→ Records supplied
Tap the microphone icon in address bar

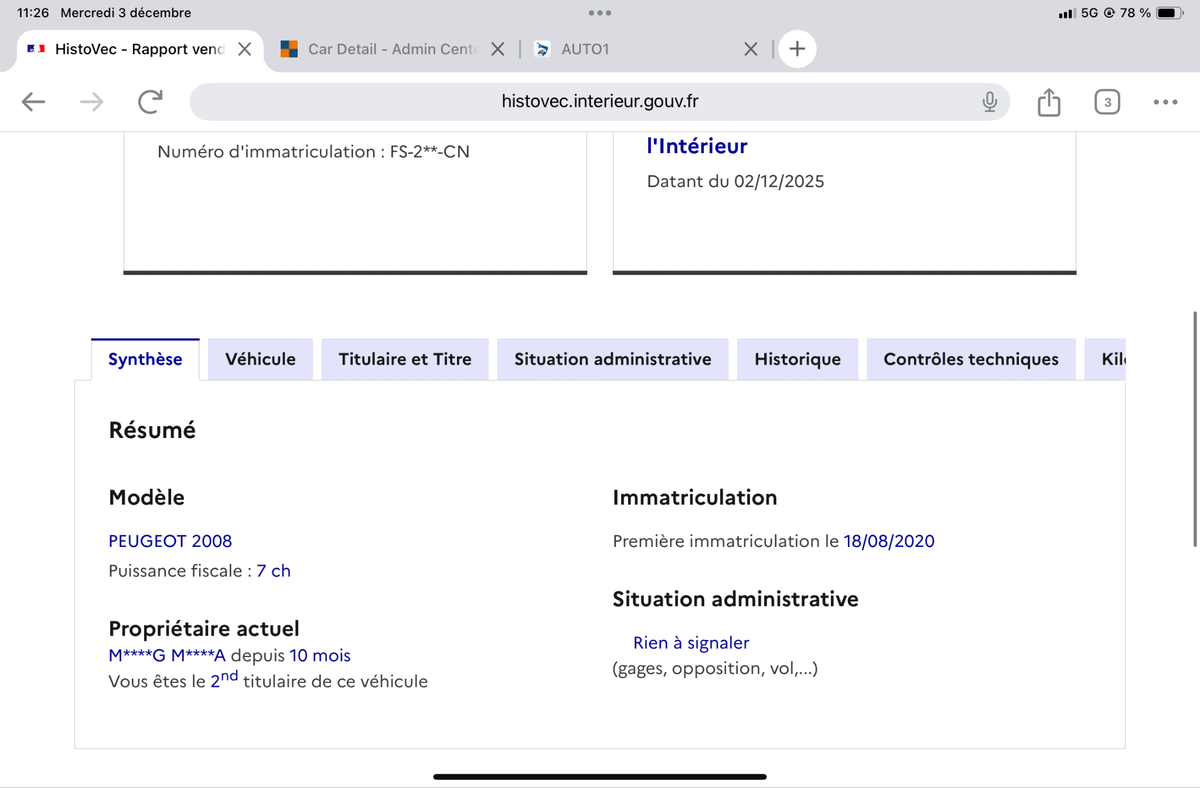(989, 101)
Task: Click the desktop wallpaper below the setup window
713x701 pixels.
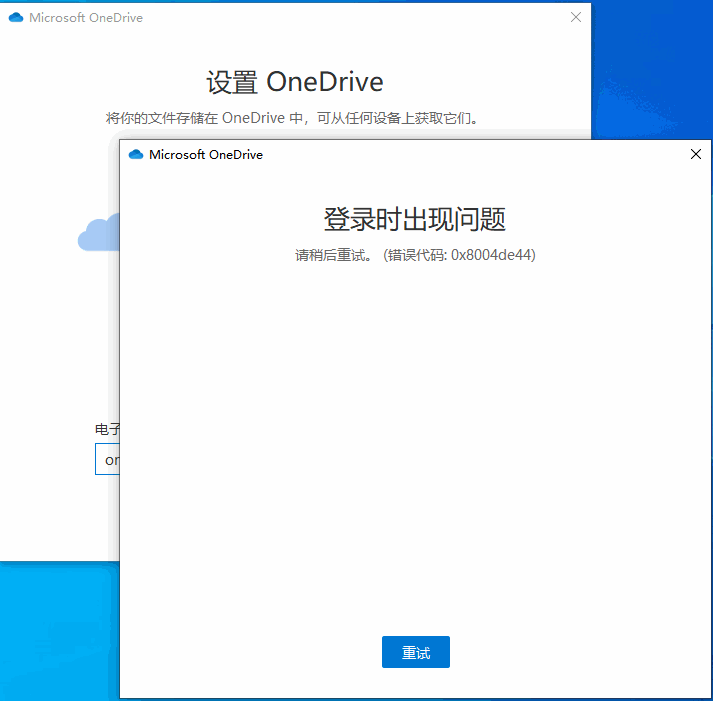Action: pyautogui.click(x=59, y=632)
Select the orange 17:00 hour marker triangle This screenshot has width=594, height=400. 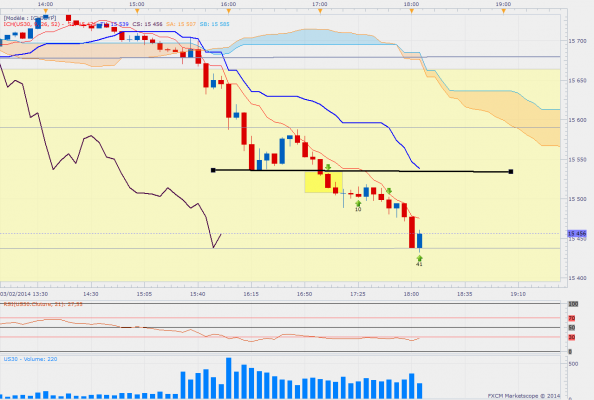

→ What you should do
Quote exactly, and only, the lines from the one containing "713x701 pixels." through the last line of the records above, both included; leave out any pictures.

→ Task response
713x701 pixels.
Action: pyautogui.click(x=59, y=632)
Select the orange 17:00 hour marker triangle This screenshot has width=594, height=400. 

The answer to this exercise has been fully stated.